[Records from a collection]
***

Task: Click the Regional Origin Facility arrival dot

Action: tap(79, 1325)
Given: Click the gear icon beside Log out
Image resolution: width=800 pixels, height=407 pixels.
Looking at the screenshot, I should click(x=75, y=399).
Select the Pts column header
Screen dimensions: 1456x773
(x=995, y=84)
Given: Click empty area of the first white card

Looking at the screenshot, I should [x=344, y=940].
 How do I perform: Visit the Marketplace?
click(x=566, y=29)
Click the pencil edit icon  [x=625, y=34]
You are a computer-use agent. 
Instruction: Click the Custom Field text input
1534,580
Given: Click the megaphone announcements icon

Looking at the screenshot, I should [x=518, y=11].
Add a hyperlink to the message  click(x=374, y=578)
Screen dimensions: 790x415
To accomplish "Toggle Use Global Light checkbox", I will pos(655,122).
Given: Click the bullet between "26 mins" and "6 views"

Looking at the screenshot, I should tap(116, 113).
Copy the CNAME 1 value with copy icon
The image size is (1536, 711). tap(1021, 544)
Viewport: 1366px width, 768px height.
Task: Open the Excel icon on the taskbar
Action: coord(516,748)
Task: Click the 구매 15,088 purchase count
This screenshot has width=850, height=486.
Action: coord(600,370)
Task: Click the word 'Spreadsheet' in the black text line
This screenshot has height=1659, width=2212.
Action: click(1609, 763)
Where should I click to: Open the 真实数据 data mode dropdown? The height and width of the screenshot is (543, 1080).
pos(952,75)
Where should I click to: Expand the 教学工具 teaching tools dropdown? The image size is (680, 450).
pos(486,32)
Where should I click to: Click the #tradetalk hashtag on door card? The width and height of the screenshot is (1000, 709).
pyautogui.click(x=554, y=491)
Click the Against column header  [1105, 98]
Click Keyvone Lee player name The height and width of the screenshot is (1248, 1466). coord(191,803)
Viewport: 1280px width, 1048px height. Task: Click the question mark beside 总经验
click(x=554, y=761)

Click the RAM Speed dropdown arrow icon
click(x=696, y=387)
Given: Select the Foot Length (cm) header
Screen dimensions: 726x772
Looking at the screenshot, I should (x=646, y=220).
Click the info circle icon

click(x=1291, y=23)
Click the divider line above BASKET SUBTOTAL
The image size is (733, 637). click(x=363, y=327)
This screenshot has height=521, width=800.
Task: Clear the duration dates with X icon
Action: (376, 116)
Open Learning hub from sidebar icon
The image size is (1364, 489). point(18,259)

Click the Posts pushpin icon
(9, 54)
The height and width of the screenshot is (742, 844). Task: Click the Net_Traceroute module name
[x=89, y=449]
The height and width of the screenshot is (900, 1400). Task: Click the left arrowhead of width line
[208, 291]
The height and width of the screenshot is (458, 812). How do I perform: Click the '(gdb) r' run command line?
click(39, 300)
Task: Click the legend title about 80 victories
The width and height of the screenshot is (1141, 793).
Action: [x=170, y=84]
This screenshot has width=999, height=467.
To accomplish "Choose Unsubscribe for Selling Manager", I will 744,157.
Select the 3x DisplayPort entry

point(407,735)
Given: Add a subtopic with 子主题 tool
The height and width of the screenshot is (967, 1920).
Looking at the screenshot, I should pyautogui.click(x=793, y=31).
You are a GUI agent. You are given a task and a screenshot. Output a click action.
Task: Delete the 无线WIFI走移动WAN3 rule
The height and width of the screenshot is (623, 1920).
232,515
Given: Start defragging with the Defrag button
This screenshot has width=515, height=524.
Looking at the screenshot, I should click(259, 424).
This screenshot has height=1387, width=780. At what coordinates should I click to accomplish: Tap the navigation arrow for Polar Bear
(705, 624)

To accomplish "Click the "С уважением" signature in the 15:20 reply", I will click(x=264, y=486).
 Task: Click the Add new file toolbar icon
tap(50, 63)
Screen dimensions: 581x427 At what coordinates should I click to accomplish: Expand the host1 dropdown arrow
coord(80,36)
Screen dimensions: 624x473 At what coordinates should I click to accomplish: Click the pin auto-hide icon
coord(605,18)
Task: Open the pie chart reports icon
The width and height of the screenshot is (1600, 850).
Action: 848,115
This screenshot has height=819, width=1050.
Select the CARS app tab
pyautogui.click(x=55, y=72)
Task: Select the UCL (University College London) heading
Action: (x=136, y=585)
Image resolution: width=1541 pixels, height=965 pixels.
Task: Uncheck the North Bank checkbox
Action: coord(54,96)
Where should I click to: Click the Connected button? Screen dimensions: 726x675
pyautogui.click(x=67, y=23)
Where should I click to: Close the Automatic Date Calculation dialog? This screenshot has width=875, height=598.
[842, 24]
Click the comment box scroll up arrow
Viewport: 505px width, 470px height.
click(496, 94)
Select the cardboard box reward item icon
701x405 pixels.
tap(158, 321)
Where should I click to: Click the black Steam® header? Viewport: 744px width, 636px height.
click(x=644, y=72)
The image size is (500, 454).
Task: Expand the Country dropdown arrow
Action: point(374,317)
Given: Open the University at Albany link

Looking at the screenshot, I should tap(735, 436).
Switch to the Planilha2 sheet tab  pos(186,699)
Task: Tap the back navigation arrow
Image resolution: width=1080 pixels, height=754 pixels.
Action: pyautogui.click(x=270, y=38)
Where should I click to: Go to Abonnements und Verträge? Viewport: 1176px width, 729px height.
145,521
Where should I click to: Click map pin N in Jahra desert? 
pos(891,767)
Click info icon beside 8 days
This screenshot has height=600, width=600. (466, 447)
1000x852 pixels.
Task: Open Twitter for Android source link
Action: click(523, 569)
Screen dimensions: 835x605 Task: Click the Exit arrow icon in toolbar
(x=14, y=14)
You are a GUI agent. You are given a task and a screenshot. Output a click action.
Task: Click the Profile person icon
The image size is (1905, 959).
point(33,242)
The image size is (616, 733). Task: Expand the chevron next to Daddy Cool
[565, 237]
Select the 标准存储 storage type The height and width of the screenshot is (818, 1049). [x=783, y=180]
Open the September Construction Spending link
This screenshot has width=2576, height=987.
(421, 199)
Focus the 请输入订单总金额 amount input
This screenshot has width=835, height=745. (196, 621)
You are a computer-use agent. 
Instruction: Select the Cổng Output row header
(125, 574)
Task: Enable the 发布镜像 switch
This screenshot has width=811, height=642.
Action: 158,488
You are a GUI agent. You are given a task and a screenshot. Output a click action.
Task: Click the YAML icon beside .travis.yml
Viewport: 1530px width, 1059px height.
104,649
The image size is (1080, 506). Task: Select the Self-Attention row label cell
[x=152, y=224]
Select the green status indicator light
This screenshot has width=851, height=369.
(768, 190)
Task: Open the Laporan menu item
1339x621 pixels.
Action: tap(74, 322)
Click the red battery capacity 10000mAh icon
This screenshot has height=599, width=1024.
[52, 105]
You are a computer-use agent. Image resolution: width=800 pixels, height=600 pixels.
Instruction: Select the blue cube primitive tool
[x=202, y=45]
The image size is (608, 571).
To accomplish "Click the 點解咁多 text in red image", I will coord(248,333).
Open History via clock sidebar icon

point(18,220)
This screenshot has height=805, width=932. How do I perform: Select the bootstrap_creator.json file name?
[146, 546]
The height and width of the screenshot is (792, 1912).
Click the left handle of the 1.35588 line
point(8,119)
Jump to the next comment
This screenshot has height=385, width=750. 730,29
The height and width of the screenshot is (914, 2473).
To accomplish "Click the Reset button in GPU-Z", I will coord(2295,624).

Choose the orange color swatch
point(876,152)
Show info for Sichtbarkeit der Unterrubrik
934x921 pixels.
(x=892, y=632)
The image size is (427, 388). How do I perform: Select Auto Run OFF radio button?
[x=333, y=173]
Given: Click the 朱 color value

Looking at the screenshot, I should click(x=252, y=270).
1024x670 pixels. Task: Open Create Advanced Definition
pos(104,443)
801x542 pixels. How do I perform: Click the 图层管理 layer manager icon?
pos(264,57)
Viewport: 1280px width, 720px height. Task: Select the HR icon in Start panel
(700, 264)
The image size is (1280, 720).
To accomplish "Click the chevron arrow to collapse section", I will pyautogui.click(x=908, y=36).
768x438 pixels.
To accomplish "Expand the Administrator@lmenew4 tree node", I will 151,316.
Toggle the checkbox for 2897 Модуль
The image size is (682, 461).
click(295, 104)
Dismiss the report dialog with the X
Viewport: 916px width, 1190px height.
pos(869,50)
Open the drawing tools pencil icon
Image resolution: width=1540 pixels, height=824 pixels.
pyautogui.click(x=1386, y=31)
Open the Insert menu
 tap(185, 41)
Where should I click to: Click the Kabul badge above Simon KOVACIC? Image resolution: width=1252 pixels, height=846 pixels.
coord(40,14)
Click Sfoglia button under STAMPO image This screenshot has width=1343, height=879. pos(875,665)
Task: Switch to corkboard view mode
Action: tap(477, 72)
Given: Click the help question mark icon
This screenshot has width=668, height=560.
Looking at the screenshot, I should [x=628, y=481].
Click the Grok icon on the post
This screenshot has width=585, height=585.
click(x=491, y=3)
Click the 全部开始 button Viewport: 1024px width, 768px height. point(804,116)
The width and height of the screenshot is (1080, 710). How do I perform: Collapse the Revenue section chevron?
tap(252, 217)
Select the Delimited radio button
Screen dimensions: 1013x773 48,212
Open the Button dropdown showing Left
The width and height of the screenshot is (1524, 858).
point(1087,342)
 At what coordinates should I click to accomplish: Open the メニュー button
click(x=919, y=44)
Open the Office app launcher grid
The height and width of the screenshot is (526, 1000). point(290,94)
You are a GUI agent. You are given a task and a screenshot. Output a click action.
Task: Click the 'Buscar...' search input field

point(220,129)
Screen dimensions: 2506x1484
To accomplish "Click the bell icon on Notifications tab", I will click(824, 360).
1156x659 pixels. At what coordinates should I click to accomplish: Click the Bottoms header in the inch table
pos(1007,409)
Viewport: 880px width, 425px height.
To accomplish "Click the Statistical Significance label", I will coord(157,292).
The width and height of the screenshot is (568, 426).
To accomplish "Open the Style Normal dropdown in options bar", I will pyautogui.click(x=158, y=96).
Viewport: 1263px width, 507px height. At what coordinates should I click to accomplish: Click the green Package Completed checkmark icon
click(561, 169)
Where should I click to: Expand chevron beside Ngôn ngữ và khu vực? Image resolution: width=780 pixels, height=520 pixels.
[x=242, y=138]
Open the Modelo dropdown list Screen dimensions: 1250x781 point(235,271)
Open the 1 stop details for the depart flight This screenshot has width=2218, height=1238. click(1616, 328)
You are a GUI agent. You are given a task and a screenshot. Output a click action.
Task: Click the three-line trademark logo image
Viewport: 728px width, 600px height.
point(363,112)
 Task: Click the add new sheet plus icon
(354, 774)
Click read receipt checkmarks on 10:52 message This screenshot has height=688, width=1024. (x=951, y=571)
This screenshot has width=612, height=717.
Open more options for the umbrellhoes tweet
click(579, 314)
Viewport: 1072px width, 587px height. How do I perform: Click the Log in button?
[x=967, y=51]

***

Return exactly, and only, the lines above starting at the line that contains "Click Keyvone Lee" and ending at the line that contains "Task: Click the legend".

Result of this task |
Click Keyvone Lee player name The height and width of the screenshot is (1248, 1466). coord(191,803)
Viewport: 1280px width, 1048px height. Task: Click the question mark beside 总经验
click(x=554, y=761)

Click the RAM Speed dropdown arrow icon
click(x=696, y=387)
Given: Select the Foot Length (cm) header
Screen dimensions: 726x772
Looking at the screenshot, I should (x=646, y=220).
Click the info circle icon

click(x=1291, y=23)
Click the divider line above BASKET SUBTOTAL
The image size is (733, 637). click(x=363, y=327)
This screenshot has height=521, width=800.
Task: Clear the duration dates with X icon
Action: (376, 116)
Open Learning hub from sidebar icon
The image size is (1364, 489). point(18,259)

Click the Posts pushpin icon
(9, 54)
The height and width of the screenshot is (742, 844). Task: Click the Net_Traceroute module name
[x=89, y=449]
The height and width of the screenshot is (900, 1400). Task: Click the left arrowhead of width line
[208, 291]
The height and width of the screenshot is (458, 812). How do I perform: Click the '(gdb) r' run command line?
click(39, 300)
Task: Click the legend title about 80 victories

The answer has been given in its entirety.